The alteration by which each division was wholly transferred to a single master was a curious inversion of the proverb Exceptio probat regulam.' Because (Bishop) Chapman, who, as remove master, had his division separate to himself, managed it admirably, the inference was drawn that it would be so in all cases, and the exception was made the rule. Experience has since shown that masters are more heavily weighted, some by the work, some by the government of their undivided class; some are readier in looking over, some at construing in division; but the economy of mutual relief is gone. An element of difficulty connected with this is the number suitable for each division. The numbers are carefully, jealously limited now. They did not

use so to be; they did not need to be. In the old view and under the old management, a large division was not an evil. The prime object was to take a rapid survey of the lesson in hand, to give a comprehension of its spirit and force, and to teach the body of students through one another. Other schools, it is true, seemed scarcely to understand the method. A Rugby man asked an Eton master to explain it the reply was, 'Our principle is emulation; you trust to examination.' We venture to express an opinion that large divisions are preferable to an excess of staff, for which some are crying out, and which, perhaps, their theories necessitate. We hope to be forgiven if we fall back on the maxim of Andrew Fairservice: Ower mony masters, ower mony masters, as the field said to the harrow when every tooth gave her a tig.'

The head-master of Eton has a noble and arduous post : noble (as J. C. Hare finely puts it) because girt with duties; arduous because in things little and great, and with or without regard to co-operation, it demands eminently a clear judgment and steadfast will. His coadjutors, too, the assistantmasters, have a great position, one that calls for simple and straightforward manliness, the love of learning, and the love of work. He and they are in charge of a royal foundation, founded (to use Sir E. Creasy's description) by the truest

Christian gentleman that ever sat upon a throne'; founded for three objects, recited in the first charter, viz. for the glory of God, for the support of the Church, for the instruction and discipline of youth. Its history is one that tells of growth and development, of influence and success; it has continuously fulfilled its founder's intentions, and in fulfilling them taken its place at the head of the educational institutes of England. Must not they who succeed each other in its administration be bound in loyalty to its time-honoured traditions? a discriminating loyalty no doubt, for in natural lapse of time some uses must be outgrown or discarded, some things unknown of yore be made way for.

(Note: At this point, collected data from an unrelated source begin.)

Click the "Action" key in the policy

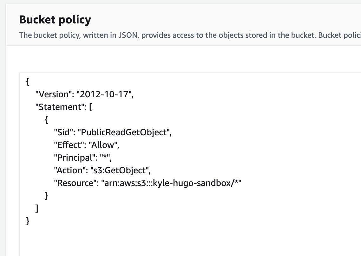[70, 170]
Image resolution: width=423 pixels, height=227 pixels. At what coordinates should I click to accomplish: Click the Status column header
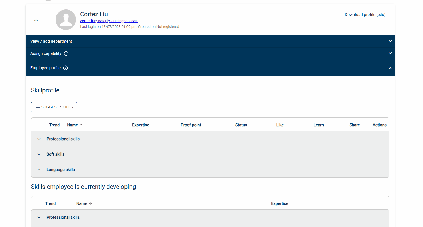pos(241,125)
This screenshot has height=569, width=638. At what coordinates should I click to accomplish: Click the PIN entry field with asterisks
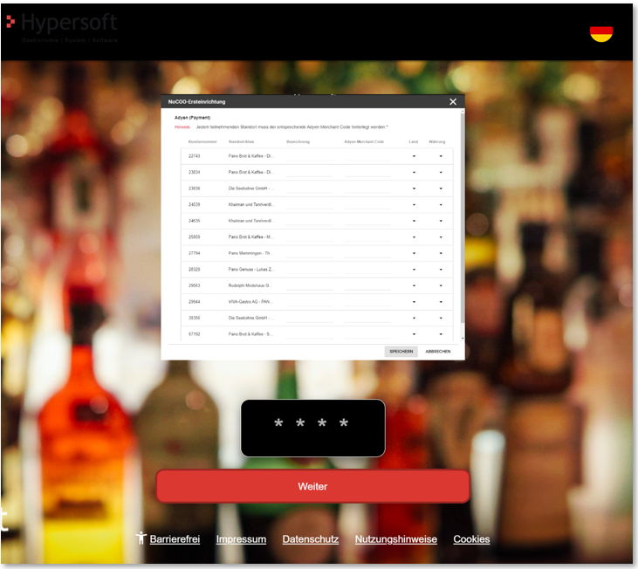coord(312,428)
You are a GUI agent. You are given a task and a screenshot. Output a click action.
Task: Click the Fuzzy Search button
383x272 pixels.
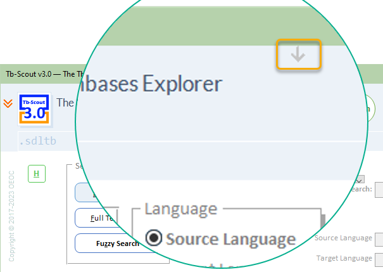(108, 243)
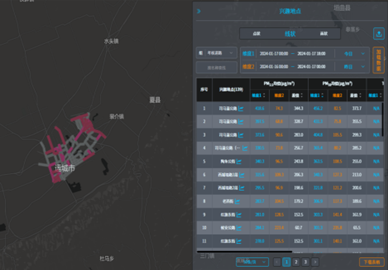The image size is (388, 270).
Task: Go to page 2 of the table
Action: point(296,262)
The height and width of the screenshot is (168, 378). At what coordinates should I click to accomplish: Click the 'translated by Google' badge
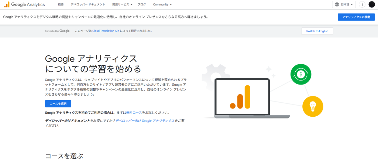click(57, 31)
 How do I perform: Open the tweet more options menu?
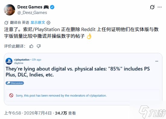click(160, 7)
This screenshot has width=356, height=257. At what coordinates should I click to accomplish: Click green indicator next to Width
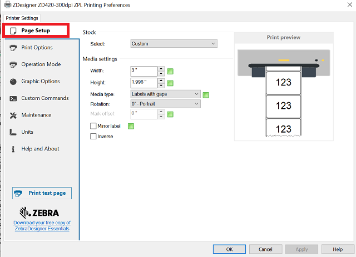[x=171, y=71]

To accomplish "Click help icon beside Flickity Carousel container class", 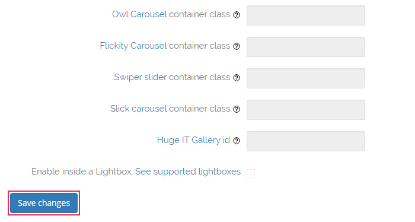I will (237, 46).
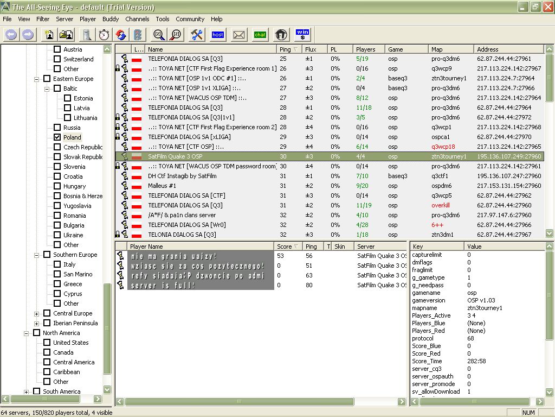The height and width of the screenshot is (417, 555).
Task: Open the Community menu
Action: coord(190,19)
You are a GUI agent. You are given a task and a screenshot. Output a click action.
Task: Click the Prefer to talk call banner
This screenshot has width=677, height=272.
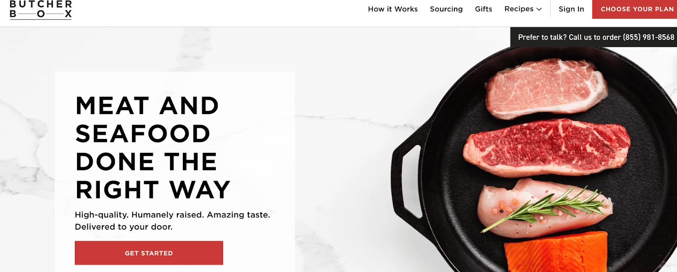pyautogui.click(x=594, y=37)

Napoleon, when with his army he came in sight of the Pyramids, addressed it with his characteristic enthusiasm: Soldiers, from those heights thirty centuries behold you!' Eton, with her four hundred years, not of immobility, but of active stirring genial influences, may be imagined looking down upon her sons and encouraging them to march onward in undeviating course, with resolution gathered from a glorious past, and an enthusiasm inspired by expanding hope.

Why were no such 'visions of glory' permitted to 'crowd the aching sight' of those who legislated for Eton twenty years ago? How came it that when the Royal Founder had specified three great ends to be attained by his munificence, the two first were ignored, the third alone respected? Why did they put aside the collegiate character of the foundation, transfer the duty (i.e. the daily service) of the Fellows to the scholars, and then decree the extinction of the former? A school may questionless subsist and flourish without collegiate support; again, a college and school may be co-ordinate in foundation, separate in action. Witness Eton's old rivals, Harrow and Winchester.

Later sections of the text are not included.